Many of the organizations—such as South Bronx United, a youth development nonprofit that helped launch the letter and petition—serve communities and families who have been hardest hit by the COVID-19 pandemic, through high infection and fatality rates, skyrocketing unemployment, and a growing educational gap. Recreation and sports are particularly critical to the physical health, mental health, and social-emotional wellbeing of these young people, as it is for all children through the city. Youth sports b also build life skills, keep teens off the streets, and engaged them in positive activities with coaches, mentors, and adult role models.
The email that permit applicants received on Wednesday and Thursday from their respective borough permit coordinators stated that NYC Parks would not be issuing field permits at this time, “due to health and safety concerns.” Yet, the city’s fields are still open to the public often with little to no enforcement of state health guidelines. This has led some city residents to return to the parks and fields without social distancing, without face coverings, and even in large crowds or unsanctioned events. On the other hand, many youth organizations have already put in place detailed safety plans that would ensure young people can use the fields in a safe, supervised way that adheres to the health guidelines and crowd restrictions. Some of these programs have already been operating this summer without issue under permits at locations like Hudson River Park’s Pier 40.

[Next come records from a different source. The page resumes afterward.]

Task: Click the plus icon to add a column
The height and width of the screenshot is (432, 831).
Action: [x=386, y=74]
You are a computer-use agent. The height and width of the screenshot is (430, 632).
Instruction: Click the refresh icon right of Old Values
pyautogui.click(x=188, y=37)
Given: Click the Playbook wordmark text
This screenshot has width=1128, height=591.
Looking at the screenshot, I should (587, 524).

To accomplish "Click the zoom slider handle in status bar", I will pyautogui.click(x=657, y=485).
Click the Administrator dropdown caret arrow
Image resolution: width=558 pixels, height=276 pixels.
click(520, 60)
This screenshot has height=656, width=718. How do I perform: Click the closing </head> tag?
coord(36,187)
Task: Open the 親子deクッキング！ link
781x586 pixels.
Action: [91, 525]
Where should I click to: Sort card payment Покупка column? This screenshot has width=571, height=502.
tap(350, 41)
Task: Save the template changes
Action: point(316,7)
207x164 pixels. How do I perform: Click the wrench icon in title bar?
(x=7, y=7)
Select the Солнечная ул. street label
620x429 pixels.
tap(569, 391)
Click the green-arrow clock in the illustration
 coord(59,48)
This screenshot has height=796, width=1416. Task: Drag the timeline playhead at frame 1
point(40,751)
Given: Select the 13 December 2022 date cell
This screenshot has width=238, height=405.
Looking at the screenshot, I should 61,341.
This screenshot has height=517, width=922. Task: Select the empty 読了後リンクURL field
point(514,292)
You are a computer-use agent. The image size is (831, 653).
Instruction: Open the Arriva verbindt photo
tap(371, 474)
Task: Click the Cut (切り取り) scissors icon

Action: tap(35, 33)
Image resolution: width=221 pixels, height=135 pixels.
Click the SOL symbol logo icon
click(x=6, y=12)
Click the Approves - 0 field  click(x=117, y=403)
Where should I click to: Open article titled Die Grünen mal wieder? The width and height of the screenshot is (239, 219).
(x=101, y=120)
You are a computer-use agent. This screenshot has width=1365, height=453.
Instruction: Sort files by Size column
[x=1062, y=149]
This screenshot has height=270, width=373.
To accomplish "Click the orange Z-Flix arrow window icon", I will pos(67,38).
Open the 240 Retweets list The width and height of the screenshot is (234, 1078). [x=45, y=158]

The City’s decision to prevent outdoor youth recreational activities from resuming comes at a time when adult gyms, bowling alleys, and museums have returned, schools plan to reopen, and bars and restaurants have offered outdoor dining and socializing since June. In the midst of a global pandemic, an economic depression, and a rise in the city’s gun violence, it has never been more important that the city prioritize the health and well-being of the next generation.